Jimmy was the first of how many children?
A: 4.

What were the names of Jimmy's siblings?
A: Gloria, Ruth, and Billy.

What high school did Jimmy Carter attend?
A: The Plains High School from 1930, first grade, to 1941.

Carter was a diligent student with a fondness for what?
A: For reading.

 

Carter long dreamed of attending what?
A: The U.S. Naval Academy in Annapolis.

Carter enrolled at what college in nearby Americus?
A: Georgia Southwestern College.

In 1943, after taking additional mathematics courses at Georgia Tech, he was finally admitted to the what?
A: Naval Academy.

With his short, slim stature, Carter barely met the what?
A: The minimum physical requirements for entry.

He was a good student but was seen as reserved and quiet, in contrast with what?
A: The academy's aggressive hazing culture.

While at the academy, who did Jimmy fall for?
A: Ruth's friend Rosalynn Smith.

When did Jimmy Carter graduate from the academy?
A: 1946.

 

Carter graduated 59th out of how many midshipmen?
A: 820.

Jimmy and Rosalynn got married shortly after what?
A: After Carter graduated.

From 1946 to 1953, where did Carter and Rosalynn live?
A: Temporarily in Virginia, Hawaii, Connecticut, and California, as he served deployments in the Atlantic and Pacific fleets.

Promoted to a full lieutenant, he completed qualification for command of a what?
A: A diesel-electric submarine.

Carter applied for the US Navy's fledgling what?
A: Nuclear submarine program.

On December 12, 1952, an accident with the experimental NRX reactor at Atomic Energy of Canada's Chalk River Laboratories caused a what?
A: A partial meltdown.

Carter was sent to Chalk River, where he was the officer in charge of the U.S. team assisting in the what?
A: The shutdown of the Chalk River Nuclear Reactor.

 

Each team member, including Carter, had to don protective gear, and be lowered individually into the reactor to do what?

• Listing

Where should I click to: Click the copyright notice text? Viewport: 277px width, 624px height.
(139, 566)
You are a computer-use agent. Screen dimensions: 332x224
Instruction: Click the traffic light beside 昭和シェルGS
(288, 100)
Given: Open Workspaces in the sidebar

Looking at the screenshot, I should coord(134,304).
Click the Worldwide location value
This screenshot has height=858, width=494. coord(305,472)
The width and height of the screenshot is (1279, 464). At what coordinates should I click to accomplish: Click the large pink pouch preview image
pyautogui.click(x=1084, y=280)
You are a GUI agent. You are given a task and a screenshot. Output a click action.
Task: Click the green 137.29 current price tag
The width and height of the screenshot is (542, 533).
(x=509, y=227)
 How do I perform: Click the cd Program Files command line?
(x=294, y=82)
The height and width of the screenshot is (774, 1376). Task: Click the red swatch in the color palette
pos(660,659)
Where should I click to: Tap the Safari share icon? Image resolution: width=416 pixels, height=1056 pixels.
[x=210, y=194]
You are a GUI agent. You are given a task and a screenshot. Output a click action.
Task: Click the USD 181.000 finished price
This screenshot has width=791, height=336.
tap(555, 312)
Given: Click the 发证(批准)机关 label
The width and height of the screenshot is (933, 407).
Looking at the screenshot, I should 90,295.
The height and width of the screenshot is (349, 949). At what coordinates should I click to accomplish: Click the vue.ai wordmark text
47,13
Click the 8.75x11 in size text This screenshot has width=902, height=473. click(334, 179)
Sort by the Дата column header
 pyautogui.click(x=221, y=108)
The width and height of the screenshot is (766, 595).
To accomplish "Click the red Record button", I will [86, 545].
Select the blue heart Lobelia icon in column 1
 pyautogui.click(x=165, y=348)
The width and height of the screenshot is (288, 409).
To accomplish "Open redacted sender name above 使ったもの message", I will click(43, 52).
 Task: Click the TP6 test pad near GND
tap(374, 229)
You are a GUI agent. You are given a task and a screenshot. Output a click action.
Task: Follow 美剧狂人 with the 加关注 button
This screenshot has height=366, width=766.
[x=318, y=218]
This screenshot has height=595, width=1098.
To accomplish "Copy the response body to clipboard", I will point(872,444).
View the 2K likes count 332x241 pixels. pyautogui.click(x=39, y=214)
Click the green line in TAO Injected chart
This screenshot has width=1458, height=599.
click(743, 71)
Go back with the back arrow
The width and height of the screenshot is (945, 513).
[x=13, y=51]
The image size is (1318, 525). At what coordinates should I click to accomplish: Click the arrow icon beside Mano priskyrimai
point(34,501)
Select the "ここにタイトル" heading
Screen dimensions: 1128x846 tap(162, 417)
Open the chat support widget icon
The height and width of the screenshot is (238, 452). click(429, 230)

• Exercise tasks
(1) In the question-and-answer text on Jimmy Carter's early life, which college in Americus did Carter enroll at?
(2) Carry on the question-and-answer text about Jimmy Carter's early life from its last line.

• Responses in order
(1) Georgia Southwestern College.

(2)
A: Disassemble it for minutes at a time.

Carter's experience at Chalk River shaped his views on what?
A: Nuclear power and nuclear weapons, including his decision not to pursue completion of the neutron bomb.

When his father died Carter was urgently needed to what?
A: To run the family business.

Resigning his commission, he was honorably discharged from the Navy on what date?
A: October 9, 1953.

For a year, due to a limited real estate market, Jimmy, Rosalynn, and their three sons lived in what?
A: Public housing in Plains.

Carter is the only U.S. president to have lived in what?
A: Housing subsidized for the poor.

Knowledgeable in scientific and technological subjects, Carter took over the what?
A: Family peanut farm.

 

Though they barely broke even the first year, Carter managed over the following years to expand and what?
A: Become quite successful.

Racial tension was inflamed in Plains by what?
A: The 1954 U.S. Supreme Court's anti-segregation ruling in Brown v. Board of Education.

Carter was in favor of what?
A: Racial tolerance and integration.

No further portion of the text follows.